## WHAT TO DO
Please copy the records below, changing every "beam width label" to "beam width caption" and leaving all other text unchanged.

==== WORKING DATA ====

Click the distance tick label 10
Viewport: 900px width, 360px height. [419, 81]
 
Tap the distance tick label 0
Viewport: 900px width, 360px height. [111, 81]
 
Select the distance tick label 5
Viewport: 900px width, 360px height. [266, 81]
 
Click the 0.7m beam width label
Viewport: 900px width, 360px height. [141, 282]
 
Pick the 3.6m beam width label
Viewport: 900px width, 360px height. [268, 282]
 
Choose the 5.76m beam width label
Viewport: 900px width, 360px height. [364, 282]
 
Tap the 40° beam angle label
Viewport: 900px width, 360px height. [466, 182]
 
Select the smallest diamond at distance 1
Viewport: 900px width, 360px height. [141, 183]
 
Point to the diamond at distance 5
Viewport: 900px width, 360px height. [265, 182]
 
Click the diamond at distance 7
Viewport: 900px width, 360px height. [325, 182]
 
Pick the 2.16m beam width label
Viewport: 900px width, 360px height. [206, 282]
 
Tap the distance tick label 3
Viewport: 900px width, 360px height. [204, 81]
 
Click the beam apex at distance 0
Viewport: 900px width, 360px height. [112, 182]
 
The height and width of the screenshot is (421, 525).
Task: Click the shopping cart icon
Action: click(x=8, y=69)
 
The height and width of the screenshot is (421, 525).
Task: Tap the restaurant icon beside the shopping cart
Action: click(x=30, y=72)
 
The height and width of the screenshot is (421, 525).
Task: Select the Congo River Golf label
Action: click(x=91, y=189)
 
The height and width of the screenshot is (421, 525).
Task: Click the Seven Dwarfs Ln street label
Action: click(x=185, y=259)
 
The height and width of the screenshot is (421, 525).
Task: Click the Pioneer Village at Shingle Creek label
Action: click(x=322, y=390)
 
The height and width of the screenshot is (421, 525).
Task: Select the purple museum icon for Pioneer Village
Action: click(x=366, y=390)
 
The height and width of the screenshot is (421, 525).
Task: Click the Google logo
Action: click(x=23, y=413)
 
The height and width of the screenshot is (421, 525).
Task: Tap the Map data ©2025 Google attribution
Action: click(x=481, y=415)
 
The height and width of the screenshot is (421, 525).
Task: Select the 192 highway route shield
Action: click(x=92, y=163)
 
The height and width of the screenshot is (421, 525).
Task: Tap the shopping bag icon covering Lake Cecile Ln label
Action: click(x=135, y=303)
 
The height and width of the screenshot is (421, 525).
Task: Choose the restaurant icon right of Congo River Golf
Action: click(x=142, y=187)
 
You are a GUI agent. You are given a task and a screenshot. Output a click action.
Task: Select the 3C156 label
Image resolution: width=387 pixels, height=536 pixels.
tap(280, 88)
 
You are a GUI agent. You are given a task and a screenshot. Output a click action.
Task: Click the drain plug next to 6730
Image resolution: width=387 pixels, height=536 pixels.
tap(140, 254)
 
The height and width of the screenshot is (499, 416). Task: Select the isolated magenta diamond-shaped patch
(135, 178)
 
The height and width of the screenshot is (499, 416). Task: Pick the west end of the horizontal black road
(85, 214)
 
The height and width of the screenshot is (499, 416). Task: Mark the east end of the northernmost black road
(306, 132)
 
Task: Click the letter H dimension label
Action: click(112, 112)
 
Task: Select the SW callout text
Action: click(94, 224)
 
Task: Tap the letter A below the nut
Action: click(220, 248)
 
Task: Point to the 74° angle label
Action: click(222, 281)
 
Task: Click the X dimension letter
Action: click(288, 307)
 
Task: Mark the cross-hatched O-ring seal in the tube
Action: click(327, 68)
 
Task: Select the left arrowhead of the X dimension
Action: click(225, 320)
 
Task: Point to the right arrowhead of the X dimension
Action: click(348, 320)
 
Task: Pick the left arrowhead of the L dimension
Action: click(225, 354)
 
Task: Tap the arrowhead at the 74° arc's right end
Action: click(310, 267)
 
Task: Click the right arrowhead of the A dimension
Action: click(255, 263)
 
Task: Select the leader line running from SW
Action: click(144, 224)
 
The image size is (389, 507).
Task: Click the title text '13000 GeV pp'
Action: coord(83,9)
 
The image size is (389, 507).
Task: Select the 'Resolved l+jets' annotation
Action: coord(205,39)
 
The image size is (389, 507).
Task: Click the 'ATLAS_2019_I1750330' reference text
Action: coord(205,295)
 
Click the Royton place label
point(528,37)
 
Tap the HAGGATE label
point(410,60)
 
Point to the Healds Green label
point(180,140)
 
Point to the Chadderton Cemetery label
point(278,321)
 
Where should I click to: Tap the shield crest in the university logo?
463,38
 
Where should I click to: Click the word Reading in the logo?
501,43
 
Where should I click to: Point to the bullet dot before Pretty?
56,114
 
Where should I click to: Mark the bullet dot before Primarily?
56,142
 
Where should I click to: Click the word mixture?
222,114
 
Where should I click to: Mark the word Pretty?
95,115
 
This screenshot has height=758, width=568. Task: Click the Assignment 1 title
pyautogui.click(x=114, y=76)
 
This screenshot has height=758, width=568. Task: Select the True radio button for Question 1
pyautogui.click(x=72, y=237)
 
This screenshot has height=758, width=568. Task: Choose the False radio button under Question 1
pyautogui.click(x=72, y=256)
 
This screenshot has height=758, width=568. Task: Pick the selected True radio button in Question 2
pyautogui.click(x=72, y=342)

====

## REPLY
Click the distance tick label 10
Viewport: 900px width, 360px height. [419, 81]
 
Tap the distance tick label 0
Viewport: 900px width, 360px height. [111, 81]
 
Select the distance tick label 5
Viewport: 900px width, 360px height. [266, 81]
 
Click the 0.7m beam width caption
Viewport: 900px width, 360px height. [141, 282]
 
Pick the 3.6m beam width caption
Viewport: 900px width, 360px height. [268, 282]
 
Choose the 5.76m beam width caption
Viewport: 900px width, 360px height. [364, 282]
 
Tap the 40° beam angle label
Viewport: 900px width, 360px height. [466, 182]
 
Select the smallest diamond at distance 1
Viewport: 900px width, 360px height. [141, 183]
 
Point to the diamond at distance 5
Viewport: 900px width, 360px height. [265, 182]
 
Click the diamond at distance 7
Viewport: 900px width, 360px height. [325, 182]
 
Pick the 2.16m beam width caption
Viewport: 900px width, 360px height. [206, 282]
 
Tap the distance tick label 3
Viewport: 900px width, 360px height. [204, 81]
 
Click the beam apex at distance 0
Viewport: 900px width, 360px height. [112, 182]
 
The height and width of the screenshot is (421, 525).
Task: Click the shopping cart icon
Action: click(x=8, y=69)
 
The height and width of the screenshot is (421, 525).
Task: Tap the restaurant icon beside the shopping cart
Action: click(x=30, y=72)
 
The height and width of the screenshot is (421, 525).
Task: Select the Congo River Golf label
Action: click(x=91, y=189)
 
The height and width of the screenshot is (421, 525).
Task: Click the Seven Dwarfs Ln street label
Action: click(x=185, y=259)
 
The height and width of the screenshot is (421, 525).
Task: Click the Pioneer Village at Shingle Creek label
Action: click(x=322, y=390)
 
The height and width of the screenshot is (421, 525).
Task: Select the purple museum icon for Pioneer Village
Action: click(x=366, y=390)
 
The height and width of the screenshot is (421, 525).
Task: Click the Google logo
Action: click(x=23, y=413)
 
The height and width of the screenshot is (421, 525).
Task: Tap the Map data ©2025 Google attribution
Action: click(x=481, y=415)
 
The height and width of the screenshot is (421, 525).
Task: Select the 192 highway route shield
Action: click(x=92, y=163)
 
The height and width of the screenshot is (421, 525).
Task: Tap the shopping bag icon covering Lake Cecile Ln label
Action: click(x=135, y=303)
 
The height and width of the screenshot is (421, 525).
Task: Choose the restaurant icon right of Congo River Golf
Action: click(x=142, y=187)
 
You are a GUI agent. You are given a task and a screenshot. Output a click action.
Task: Select the 3C156 label
Image resolution: width=387 pixels, height=536 pixels.
tap(280, 88)
 
You are a GUI agent. You are given a task and a screenshot. Output a click action.
Task: Click the drain plug next to 6730
Image resolution: width=387 pixels, height=536 pixels.
tap(140, 254)
 
The height and width of the screenshot is (499, 416). Task: Select the isolated magenta diamond-shaped patch
(135, 178)
 
The height and width of the screenshot is (499, 416). Task: Pick the west end of the horizontal black road
(85, 214)
 
The height and width of the screenshot is (499, 416). Task: Mark the east end of the northernmost black road
(306, 132)
 
Task: Click the letter H dimension label
Action: click(112, 112)
 
Task: Select the SW callout text
Action: click(94, 224)
 
Task: Tap the letter A below the nut
Action: click(220, 248)
 
Task: Point to the 74° angle label
Action: click(222, 281)
 
Task: Click the X dimension letter
Action: click(288, 307)
 
Task: Mark the cross-hatched O-ring seal in the tube
Action: click(327, 68)
 
Task: Select the left arrowhead of the X dimension
Action: click(225, 320)
 
Task: Point to the right arrowhead of the X dimension
Action: click(348, 320)
 
Task: Pick the left arrowhead of the L dimension
Action: click(225, 354)
 
Task: Tap the arrowhead at the 74° arc's right end
Action: click(310, 267)
 
Task: Click the right arrowhead of the A dimension
Action: click(255, 263)
 
Task: Select the leader line running from SW
Action: click(144, 224)
 
The image size is (389, 507).
Task: Click the title text '13000 GeV pp'
Action: coord(83,9)
 
The image size is (389, 507).
Task: Select the 'Resolved l+jets' annotation
Action: coord(205,39)
 
The image size is (389, 507).
Task: Click the 'ATLAS_2019_I1750330' reference text
Action: coord(205,295)
 
Click the Royton place label
point(528,37)
 
Tap the HAGGATE label
point(410,60)
 
Point to the Healds Green label
point(180,140)
 
Point to the Chadderton Cemetery label
point(278,321)
 
Where should I click to: Tap the shield crest in the university logo?
463,38
 
Where should I click to: Click the word Reading in the logo?
501,43
 
Where should I click to: Point to the bullet dot before Pretty?
56,114
 
Where should I click to: Mark the bullet dot before Primarily?
56,142
 
Where should I click to: Click the word mixture?
222,114
 
Where should I click to: Mark the word Pretty?
95,115
 
This screenshot has height=758, width=568. Task: Click the Assignment 1 title
pyautogui.click(x=114, y=76)
 
This screenshot has height=758, width=568. Task: Select the True radio button for Question 1
pyautogui.click(x=72, y=237)
 
This screenshot has height=758, width=568. Task: Choose the False radio button under Question 1
pyautogui.click(x=72, y=256)
 
This screenshot has height=758, width=568. Task: Pick the selected True radio button in Question 2
pyautogui.click(x=72, y=342)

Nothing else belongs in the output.